Там на празднике ко мне тоже подходили разные люди и шептали на ухо: "Мы читали... Мы восхищались... Так прекрасно... Так ужасно..." И я поняла, что у них то же самое, что у нас, своя цензура, свое начальство. И они тоже боятся начальства, боятся наших.
Эту часть рассказа заключает гневно: "Ненавижу левых. Всех левых ненавижу..."
На столе книги с автографами. Французские и русские. Тоненький сборник стихов Ирины Одоевцевой.
- Старые русские эмигранты все читали мою книгу. Такие наивные. Трогательные. Хорошая старая речь. Только французские слова вставляют.
- Опасалась, как стану объясняться. Но французский вспомнила почти сразу. Откуда-то из глубин поднялись слова. Болтала легко, сама удивлялась.
В комнате - на полу, на диване, на стульях - распакованные и нераспакованные чемоданы, коробки, свертки. Еще не все подарки розданы. Привезла родным, друзьям, знакомым. Больше всего дочери.
Тоня приходит при нас. Рассказы прерываются, начинается праздничная суматоха примерок. Рады и мать, и дочь. И мы, зрители.
Осторожно спрашиваем про врачей - ведь эта поездка официально называлась "для лечения". И Вася сопровождал мать, ехавшую лечиться.
Чаковский, давая ему командировку "Литгазеты", патетически заметил: "Подписываю только потому, что помню о своей матери".
На наш вопрос о врачах отвечает раздраженно:
- Не ходила и не собираюсь. Я еще здесь заранее предупредила Ваську: никакого лечения. Еду смотреть. Видеть людей. Радоваться.

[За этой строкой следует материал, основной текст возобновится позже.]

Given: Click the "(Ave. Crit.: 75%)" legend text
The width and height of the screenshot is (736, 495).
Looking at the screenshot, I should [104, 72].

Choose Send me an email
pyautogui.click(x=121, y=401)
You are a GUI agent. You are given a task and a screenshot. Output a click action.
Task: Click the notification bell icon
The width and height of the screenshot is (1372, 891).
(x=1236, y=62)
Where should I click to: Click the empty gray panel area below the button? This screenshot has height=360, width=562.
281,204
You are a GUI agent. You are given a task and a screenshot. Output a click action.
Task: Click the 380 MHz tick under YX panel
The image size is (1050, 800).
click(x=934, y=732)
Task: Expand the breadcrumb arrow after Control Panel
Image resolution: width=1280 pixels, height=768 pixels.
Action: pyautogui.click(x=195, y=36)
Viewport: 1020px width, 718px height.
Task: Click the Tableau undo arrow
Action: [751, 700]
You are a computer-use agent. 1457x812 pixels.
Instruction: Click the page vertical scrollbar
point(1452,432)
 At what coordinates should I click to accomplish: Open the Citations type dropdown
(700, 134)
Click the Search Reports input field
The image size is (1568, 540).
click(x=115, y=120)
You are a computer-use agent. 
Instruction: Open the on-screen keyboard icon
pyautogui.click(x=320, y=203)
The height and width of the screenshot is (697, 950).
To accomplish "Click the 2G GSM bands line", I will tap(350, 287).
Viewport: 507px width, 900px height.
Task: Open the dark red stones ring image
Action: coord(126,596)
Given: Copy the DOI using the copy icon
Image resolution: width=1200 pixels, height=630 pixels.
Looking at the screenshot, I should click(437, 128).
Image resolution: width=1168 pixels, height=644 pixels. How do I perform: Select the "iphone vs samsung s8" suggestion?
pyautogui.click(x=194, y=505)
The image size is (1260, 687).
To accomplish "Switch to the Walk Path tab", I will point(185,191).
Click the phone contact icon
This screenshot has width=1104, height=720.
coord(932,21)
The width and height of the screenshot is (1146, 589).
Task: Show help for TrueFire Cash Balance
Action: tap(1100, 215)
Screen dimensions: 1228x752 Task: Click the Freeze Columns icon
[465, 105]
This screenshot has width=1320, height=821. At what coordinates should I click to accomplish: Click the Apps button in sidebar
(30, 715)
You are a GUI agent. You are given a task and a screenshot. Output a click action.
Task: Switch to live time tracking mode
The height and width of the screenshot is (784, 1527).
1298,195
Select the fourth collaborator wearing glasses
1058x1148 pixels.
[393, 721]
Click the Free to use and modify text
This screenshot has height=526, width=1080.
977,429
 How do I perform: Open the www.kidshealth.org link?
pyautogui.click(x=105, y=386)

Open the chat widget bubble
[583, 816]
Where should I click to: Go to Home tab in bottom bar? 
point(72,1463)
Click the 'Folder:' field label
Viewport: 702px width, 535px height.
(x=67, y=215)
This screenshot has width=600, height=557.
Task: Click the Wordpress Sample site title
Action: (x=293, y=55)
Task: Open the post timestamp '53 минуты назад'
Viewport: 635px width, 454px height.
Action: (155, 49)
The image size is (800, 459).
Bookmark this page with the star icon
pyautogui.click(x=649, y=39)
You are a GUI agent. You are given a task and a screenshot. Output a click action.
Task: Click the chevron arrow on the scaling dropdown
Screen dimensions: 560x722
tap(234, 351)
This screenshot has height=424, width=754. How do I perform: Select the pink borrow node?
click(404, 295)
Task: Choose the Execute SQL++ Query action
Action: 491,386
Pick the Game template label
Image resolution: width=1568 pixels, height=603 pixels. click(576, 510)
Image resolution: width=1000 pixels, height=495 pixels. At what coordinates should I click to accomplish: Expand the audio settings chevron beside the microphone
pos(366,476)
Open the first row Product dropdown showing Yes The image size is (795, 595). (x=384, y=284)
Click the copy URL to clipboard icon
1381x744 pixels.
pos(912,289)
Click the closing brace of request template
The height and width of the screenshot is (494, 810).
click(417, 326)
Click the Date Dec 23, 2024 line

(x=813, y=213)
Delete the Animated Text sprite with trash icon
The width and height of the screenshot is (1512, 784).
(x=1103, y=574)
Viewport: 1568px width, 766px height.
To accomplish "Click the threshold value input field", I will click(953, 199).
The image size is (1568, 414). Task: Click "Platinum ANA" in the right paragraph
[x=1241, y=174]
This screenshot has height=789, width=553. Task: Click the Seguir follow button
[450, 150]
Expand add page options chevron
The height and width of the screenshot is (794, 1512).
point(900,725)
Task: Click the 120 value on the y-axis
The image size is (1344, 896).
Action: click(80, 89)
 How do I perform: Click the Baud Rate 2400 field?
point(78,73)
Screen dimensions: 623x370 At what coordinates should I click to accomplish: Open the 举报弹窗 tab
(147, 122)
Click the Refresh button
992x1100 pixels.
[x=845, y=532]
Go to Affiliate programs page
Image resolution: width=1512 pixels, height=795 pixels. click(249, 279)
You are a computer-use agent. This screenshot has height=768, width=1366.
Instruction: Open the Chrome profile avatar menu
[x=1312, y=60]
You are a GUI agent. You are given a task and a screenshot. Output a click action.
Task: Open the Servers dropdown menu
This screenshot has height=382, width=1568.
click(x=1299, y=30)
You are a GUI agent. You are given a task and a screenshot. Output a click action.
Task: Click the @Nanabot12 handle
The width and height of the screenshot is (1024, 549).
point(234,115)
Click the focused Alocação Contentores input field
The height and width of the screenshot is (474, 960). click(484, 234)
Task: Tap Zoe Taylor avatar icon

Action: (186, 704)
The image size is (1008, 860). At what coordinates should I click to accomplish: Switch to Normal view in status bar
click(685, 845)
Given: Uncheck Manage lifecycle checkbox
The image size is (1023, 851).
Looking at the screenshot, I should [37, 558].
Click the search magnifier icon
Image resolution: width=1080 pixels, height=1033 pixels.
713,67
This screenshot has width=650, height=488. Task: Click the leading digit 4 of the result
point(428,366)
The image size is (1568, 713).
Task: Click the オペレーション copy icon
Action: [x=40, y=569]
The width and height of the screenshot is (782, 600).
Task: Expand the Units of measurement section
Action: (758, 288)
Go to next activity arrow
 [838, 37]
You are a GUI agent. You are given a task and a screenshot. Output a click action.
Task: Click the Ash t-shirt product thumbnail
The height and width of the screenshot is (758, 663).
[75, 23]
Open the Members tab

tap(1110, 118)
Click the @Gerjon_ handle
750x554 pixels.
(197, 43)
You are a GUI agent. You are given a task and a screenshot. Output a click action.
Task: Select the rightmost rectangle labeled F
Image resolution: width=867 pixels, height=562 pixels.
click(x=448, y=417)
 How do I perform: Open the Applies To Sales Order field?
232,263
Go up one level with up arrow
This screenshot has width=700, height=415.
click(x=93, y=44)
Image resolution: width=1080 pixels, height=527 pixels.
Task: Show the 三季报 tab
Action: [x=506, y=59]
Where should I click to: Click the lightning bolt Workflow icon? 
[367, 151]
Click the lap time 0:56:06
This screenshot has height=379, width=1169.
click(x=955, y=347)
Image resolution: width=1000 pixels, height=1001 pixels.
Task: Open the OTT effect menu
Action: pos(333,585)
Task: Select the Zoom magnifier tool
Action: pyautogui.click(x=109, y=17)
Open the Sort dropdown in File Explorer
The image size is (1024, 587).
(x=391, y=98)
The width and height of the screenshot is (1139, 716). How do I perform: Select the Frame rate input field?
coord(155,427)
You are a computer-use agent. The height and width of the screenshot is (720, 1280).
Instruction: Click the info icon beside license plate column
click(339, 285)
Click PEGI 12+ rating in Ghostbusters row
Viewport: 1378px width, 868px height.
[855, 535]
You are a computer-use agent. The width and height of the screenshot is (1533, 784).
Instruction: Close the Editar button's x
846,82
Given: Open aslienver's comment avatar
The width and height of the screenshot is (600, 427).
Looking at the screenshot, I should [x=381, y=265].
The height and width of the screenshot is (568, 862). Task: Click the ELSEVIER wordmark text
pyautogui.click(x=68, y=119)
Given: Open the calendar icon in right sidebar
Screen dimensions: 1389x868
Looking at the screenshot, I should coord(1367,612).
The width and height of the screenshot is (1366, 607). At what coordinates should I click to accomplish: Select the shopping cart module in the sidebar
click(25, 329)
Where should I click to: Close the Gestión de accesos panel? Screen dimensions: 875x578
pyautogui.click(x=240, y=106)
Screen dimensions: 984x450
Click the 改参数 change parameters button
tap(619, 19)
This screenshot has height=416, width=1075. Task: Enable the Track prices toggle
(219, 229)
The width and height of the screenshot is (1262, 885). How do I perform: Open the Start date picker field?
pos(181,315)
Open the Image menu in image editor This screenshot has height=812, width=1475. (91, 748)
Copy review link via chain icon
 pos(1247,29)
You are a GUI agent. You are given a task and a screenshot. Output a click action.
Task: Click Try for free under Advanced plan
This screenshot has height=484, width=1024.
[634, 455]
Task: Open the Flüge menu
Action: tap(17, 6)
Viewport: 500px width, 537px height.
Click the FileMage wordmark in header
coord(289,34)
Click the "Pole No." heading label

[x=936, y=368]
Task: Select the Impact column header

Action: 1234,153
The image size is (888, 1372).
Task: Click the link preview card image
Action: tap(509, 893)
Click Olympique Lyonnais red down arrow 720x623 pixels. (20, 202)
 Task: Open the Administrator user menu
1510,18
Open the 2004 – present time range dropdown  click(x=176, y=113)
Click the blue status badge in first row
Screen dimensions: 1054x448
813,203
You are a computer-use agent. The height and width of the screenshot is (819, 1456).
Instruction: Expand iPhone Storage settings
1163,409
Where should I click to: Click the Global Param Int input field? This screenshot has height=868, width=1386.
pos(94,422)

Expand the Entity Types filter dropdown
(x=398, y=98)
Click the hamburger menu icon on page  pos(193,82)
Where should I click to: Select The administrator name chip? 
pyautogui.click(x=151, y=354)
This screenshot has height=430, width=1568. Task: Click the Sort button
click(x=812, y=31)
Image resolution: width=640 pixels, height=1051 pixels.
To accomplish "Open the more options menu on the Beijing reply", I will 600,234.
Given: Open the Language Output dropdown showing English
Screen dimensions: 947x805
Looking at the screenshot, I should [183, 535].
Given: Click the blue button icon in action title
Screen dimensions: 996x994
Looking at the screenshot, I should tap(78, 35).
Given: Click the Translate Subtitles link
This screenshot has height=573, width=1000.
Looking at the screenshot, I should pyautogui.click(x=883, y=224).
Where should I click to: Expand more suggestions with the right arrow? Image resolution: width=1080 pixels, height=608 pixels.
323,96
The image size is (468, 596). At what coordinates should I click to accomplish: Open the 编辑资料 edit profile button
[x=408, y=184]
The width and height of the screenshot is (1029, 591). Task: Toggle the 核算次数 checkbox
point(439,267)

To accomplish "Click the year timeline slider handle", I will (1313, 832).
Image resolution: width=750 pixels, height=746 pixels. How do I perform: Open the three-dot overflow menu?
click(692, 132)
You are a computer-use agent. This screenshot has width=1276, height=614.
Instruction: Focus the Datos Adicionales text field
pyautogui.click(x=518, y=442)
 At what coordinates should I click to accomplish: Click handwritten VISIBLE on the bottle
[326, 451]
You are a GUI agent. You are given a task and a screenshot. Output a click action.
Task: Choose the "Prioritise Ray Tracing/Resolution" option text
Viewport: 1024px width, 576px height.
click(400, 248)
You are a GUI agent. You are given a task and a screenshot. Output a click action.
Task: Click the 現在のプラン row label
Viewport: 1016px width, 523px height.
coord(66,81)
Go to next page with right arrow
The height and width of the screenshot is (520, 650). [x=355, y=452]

После краткой вспышки раздражения вновь улыбается:
- Вася взял машину напрокат. Правда, в Париже пришлось много ходить пешком. Там ведь трудно парковаться (мы смеемся - поборница чистоты речи снисходит к американизму).
- Едем в театр или в кино, машину приходится ставить так далеко, что идем два или три квартала.
- Ездили по Франции. На юг. В Ниццу. Были на могиле Герцена. В гостях у Шагала.